=== Begin Enclosure ===
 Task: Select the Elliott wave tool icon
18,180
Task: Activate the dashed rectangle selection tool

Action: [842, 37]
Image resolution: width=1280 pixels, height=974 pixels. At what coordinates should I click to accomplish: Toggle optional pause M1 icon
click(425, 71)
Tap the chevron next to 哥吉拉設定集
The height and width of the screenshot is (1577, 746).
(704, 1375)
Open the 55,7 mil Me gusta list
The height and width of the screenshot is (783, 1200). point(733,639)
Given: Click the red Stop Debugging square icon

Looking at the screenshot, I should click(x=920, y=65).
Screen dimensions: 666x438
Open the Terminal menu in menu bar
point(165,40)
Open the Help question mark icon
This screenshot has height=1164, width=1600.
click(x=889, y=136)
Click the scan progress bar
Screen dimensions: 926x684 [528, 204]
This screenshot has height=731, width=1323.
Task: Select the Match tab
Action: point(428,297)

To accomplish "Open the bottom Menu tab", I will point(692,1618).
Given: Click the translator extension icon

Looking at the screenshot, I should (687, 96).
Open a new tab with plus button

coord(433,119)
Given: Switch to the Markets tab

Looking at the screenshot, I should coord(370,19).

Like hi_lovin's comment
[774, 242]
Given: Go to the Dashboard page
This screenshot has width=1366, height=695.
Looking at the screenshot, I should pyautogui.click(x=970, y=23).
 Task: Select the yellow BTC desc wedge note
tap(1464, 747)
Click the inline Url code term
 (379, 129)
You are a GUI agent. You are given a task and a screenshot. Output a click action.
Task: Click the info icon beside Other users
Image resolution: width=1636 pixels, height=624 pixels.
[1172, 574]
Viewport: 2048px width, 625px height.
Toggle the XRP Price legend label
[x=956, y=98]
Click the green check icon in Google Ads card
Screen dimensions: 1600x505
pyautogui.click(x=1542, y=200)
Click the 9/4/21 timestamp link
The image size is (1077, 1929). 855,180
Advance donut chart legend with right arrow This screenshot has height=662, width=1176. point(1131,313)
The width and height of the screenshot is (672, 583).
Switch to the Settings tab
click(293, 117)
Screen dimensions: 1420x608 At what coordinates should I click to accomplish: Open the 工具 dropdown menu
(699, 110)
=== End Enclosure ===
YOUR GOAL:
The listing is to be retyped in full, exactly as shown.

RESPONSE TO THE TASK:
 Task: Select the Elliott wave tool icon
18,180
Task: Activate the dashed rectangle selection tool

Action: [842, 37]
Image resolution: width=1280 pixels, height=974 pixels. At what coordinates should I click to accomplish: Toggle optional pause M1 icon
click(425, 71)
Tap the chevron next to 哥吉拉設定集
The height and width of the screenshot is (1577, 746).
(704, 1375)
Open the 55,7 mil Me gusta list
The height and width of the screenshot is (783, 1200). point(733,639)
Given: Click the red Stop Debugging square icon

Looking at the screenshot, I should click(x=920, y=65).
Screen dimensions: 666x438
Open the Terminal menu in menu bar
point(165,40)
Open the Help question mark icon
This screenshot has height=1164, width=1600.
click(x=889, y=136)
Click the scan progress bar
Screen dimensions: 926x684 [528, 204]
This screenshot has height=731, width=1323.
Task: Select the Match tab
Action: point(428,297)

To accomplish "Open the bottom Menu tab", I will point(692,1618).
Given: Click the translator extension icon

Looking at the screenshot, I should (687, 96).
Open a new tab with plus button

coord(433,119)
Given: Switch to the Markets tab

Looking at the screenshot, I should coord(370,19).

Like hi_lovin's comment
[774, 242]
Given: Go to the Dashboard page
This screenshot has width=1366, height=695.
Looking at the screenshot, I should pyautogui.click(x=970, y=23).
 Task: Select the yellow BTC desc wedge note
tap(1464, 747)
Click the inline Url code term
 (379, 129)
You are a GUI agent. You are given a task and a screenshot. Output a click action.
Task: Click the info icon beside Other users
Image resolution: width=1636 pixels, height=624 pixels.
[1172, 574]
Viewport: 2048px width, 625px height.
Toggle the XRP Price legend label
[x=956, y=98]
Click the green check icon in Google Ads card
Screen dimensions: 1600x505
pyautogui.click(x=1542, y=200)
Click the 9/4/21 timestamp link
The image size is (1077, 1929). 855,180
Advance donut chart legend with right arrow This screenshot has height=662, width=1176. point(1131,313)
The width and height of the screenshot is (672, 583).
Switch to the Settings tab
click(293, 117)
Screen dimensions: 1420x608 At what coordinates should I click to accomplish: Open the 工具 dropdown menu
(699, 110)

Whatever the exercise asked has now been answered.